Improved i.t. virus distribution upon i.v. injection

Oncolytic adenoviruses are given either by i.t. or i.v. injection. i.t. administration ensures the delivery of the virus directly to the desired tissue and circumvents the problem of sufficient tumor targeting upon systemic administration. However, after i.t. injection, virus distribution within the tissue is poor and mainly limited to the injection side. Although tumor uptake of adenovirus particle after i.v. administration is inhibited by various nontarget interactions and sequestrations, a more even distribution of virus particles throughout the entire tumor tissue would be beneficial for therapeutic activity.

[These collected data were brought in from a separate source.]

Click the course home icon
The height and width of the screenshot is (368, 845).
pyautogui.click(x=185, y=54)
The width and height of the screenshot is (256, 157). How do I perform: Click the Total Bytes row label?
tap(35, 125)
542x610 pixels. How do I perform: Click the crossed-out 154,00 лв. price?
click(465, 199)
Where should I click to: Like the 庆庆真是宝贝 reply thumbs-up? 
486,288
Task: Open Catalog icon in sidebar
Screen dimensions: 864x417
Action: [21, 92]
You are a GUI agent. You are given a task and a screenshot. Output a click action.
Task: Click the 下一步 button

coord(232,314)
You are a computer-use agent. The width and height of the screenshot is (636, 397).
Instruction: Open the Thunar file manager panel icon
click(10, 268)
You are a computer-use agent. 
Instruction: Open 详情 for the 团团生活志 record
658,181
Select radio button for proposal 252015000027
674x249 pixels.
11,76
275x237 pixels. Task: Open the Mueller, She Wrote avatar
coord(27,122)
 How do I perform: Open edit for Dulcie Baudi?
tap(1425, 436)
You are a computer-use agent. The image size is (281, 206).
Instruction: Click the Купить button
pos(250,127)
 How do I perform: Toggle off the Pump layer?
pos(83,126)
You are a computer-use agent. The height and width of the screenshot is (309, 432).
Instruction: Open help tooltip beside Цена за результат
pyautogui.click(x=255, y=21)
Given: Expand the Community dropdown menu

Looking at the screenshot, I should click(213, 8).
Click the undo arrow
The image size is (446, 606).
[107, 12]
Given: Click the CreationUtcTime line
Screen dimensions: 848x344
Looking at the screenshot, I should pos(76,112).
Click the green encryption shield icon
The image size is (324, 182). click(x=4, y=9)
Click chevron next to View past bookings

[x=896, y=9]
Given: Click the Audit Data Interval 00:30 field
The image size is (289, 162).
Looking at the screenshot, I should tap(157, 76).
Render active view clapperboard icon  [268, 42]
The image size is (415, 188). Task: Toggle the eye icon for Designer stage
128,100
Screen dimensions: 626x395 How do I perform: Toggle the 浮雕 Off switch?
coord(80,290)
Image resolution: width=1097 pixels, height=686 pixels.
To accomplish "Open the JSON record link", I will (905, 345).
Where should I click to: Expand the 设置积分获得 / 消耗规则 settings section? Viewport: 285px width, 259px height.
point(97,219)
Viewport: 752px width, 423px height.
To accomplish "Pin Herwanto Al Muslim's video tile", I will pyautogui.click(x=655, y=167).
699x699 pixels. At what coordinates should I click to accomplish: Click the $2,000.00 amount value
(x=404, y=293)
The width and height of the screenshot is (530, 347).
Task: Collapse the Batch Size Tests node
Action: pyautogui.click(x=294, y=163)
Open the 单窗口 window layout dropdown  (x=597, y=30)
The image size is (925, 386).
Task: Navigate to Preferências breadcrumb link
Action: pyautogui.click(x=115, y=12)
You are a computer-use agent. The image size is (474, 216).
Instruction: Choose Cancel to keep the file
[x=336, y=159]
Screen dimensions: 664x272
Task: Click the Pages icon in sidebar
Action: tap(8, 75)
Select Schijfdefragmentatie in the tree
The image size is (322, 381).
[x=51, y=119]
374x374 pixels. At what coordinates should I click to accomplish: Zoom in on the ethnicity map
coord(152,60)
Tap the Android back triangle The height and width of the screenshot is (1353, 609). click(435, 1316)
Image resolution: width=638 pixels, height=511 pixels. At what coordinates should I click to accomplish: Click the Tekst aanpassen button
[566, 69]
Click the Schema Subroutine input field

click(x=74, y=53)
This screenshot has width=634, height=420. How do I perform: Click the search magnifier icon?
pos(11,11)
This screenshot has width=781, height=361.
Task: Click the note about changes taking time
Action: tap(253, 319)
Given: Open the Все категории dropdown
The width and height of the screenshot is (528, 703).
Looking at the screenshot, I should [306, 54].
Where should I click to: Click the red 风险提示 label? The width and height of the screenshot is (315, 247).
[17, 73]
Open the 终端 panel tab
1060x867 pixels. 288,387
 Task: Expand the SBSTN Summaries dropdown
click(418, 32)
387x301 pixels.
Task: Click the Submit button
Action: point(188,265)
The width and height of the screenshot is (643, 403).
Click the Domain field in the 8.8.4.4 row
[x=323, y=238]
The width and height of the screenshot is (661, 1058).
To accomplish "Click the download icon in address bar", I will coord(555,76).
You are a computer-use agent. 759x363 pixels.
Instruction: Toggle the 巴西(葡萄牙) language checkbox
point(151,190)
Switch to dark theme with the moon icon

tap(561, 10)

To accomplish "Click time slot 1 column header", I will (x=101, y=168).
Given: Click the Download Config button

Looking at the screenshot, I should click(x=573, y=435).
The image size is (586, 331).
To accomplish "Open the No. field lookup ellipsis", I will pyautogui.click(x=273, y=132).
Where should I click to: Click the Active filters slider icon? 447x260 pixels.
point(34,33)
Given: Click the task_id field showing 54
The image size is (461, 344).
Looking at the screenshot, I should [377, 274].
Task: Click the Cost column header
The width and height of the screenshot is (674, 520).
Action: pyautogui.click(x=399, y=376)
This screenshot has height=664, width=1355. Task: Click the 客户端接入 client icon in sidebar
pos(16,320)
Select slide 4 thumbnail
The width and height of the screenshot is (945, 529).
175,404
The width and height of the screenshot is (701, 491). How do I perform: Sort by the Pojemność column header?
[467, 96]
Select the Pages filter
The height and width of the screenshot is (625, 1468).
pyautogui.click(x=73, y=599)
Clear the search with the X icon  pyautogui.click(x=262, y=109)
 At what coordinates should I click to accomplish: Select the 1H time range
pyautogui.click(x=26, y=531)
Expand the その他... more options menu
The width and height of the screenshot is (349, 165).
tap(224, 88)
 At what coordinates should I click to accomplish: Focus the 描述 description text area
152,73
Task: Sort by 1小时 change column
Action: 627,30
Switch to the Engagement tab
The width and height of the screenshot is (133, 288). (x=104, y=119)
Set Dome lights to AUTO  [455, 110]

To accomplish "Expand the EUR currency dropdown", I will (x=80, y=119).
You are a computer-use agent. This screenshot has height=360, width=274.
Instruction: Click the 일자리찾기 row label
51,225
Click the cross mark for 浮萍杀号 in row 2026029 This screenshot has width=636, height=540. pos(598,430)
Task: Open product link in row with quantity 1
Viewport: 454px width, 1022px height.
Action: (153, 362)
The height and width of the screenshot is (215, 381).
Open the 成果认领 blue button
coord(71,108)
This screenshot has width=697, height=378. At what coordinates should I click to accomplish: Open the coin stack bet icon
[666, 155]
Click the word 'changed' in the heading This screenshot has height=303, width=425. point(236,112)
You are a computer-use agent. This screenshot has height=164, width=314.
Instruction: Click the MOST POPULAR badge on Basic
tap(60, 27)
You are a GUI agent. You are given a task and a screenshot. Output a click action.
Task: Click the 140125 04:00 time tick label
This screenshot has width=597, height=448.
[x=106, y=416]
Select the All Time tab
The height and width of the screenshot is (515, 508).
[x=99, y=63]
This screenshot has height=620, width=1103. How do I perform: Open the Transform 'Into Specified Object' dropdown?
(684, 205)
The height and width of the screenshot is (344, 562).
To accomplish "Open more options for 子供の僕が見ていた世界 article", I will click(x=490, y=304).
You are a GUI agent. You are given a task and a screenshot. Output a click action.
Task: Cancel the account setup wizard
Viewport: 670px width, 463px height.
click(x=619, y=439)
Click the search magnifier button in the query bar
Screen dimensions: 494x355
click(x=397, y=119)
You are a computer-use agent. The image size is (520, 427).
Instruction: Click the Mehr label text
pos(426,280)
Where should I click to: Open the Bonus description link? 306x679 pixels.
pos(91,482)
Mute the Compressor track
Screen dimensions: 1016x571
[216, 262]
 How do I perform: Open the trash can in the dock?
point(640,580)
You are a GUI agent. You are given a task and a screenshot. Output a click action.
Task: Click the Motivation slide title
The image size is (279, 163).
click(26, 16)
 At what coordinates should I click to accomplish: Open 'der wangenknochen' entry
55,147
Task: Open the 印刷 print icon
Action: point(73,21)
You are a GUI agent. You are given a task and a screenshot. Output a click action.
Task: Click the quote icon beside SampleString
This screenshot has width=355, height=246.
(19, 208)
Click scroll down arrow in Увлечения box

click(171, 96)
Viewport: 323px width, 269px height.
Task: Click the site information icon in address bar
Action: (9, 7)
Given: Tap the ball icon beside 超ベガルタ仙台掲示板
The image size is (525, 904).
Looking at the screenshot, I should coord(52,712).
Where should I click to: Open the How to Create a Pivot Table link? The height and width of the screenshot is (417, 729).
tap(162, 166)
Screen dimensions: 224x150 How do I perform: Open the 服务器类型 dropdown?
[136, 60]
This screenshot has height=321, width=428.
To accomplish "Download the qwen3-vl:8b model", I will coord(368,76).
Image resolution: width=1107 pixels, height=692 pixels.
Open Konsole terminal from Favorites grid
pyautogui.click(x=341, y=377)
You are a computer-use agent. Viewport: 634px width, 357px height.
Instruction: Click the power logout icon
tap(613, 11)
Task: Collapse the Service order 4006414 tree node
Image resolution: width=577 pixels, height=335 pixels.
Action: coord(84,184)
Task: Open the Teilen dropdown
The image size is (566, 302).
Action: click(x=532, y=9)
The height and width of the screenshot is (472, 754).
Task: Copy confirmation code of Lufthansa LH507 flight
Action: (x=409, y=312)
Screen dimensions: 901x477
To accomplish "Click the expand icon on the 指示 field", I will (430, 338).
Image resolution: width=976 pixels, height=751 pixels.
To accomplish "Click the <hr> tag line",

To analyze if the CAM tumor model is suitable to analyze the biodistribution of both i.t.- and i.v.-administered adenoviral particles, we injected 5E9 eGFP-expressing HAdV-5 vector particles by both administration routes. Two days later, the tumors were harvested and the distribution of eGFP-expressing cells was compared in cryosections by fluorescence microscopy (Fig. 2 and Supplementary Fig. S1). In i.t. injected tumors, the eGFP-positive cells were locally restricted to the injection site, while in i.v. injected tumors, the transduced cells were broadly distributed throughout the entire tissue. This pattern exactly mirrors what has been observed in murine tumors, and confirms that the CAM tumor model is feasible for both i.t. and i.v. administration of adenoviral vector particles.[31,32]

Figure 2.

Improved intratumoral HAdV-5 spread following intravenous vector administration. 5E9 eGFP-expressing replication-incompetent HAdV-5 vector particles dissolved in 50 μL PBS were either intratumorally or intravenously injected in human UM-SCC-11B tumor-bearing fertilized chicken eggs at E12. At E14 chicks were sacrificed, and tumors were harvested and frozen in liquid nitrogen. Six-micron cryosections of tumors were prepared and analyzed for eGFP-expressing cells by fluorescence microscopy. Scale bar 200 μm, fivefold magnification, representative data of n = 5. eGFP, enhanced green fluorescent protein; PBS, phosphate-buffered saline; TL, transmitted light.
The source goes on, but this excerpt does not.